Instead, they got Joe Biden, at least for the moment. The last four polls have been nothing but bad news for progressives hoping to turn the page on establishment Democratic politics. Morning Consult had him at 36, fourteen points up on Sanders. CNN has him at 39, with Bernie getting only 15. Quinnipiac puts Joe at 38, but Sanders only manages 11. And in the latest and most startling result of all, Harvard-Harris gives Biden 44 and pegs Bernie at 14, a full thirty points behind.
Think about that for a minute. Forty-four points. If that’s anywhere near a realistic reflection of what’s going on out in the streets, Biden is only six or seven points away from a majority before the race has even started.
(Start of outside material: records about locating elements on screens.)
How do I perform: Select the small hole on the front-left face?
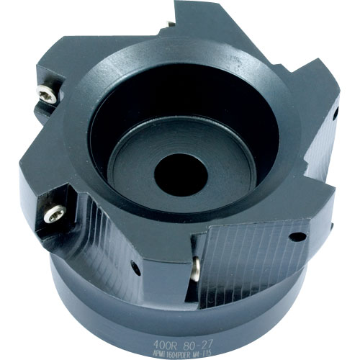[135, 269]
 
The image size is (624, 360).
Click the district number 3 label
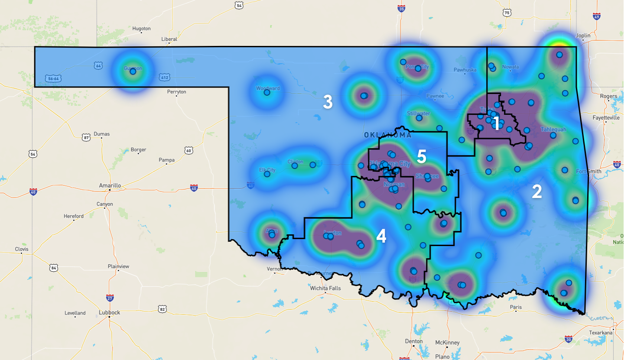click(x=328, y=103)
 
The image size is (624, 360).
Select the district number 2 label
click(x=536, y=192)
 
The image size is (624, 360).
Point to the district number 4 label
click(x=381, y=236)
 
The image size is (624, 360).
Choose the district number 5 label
click(x=421, y=156)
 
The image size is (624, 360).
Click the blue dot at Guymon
click(x=133, y=71)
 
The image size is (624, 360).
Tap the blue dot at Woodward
click(x=267, y=92)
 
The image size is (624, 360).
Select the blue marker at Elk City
click(x=267, y=174)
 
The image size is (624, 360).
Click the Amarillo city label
click(x=110, y=185)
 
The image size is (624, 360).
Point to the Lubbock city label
click(x=110, y=312)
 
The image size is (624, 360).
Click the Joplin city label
click(x=583, y=36)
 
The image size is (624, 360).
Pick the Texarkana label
click(x=601, y=333)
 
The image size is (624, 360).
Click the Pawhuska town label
click(x=465, y=70)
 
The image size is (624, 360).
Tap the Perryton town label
click(x=177, y=92)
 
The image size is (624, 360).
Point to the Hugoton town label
click(x=141, y=29)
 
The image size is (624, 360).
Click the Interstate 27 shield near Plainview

But that’s where the problem comes in. Being near fifty should definitely scare the daylights out of Biden’s opponents, but what about the other fifty percent? All of that Age of Aquarius stuff I mentioned above may be splintered at the moment and not represent as much of a majority of Democrats today as the media would have you believe, but it’s still real. There are Democrats out there who are supporting socialism and identity politics. The supporters of Bernie, Beto, Mayor Pete, Cory Booker, Elizabeth Warren, and Kamala Harris add up to roughly 35% of the vote. If the primary winds up being handed off to the old guard in the form of Biden, will all of them come along for the ride with the same enthusiasm? Will Uncle Joe be able to bring black and more liberal Hispanic voters out to the polls the way Obama did? (Hillary Clinton certainly couldn’t manage it.)
What these poll numbers are really painting a picture of here is a civil war inside the Democratic Party. And the losers may not be all that graceful, no matter which side wins. Before Biden even announced, there were liberals out there trying to undermine his chances. (Here’s one good example, but there’s an endless supply out there.) Even if Biden survives the primary and goes on to be the nominee, he doesn’t win a general election with only half of his party. And at least for now, they’re not indicating that compromise is on the table.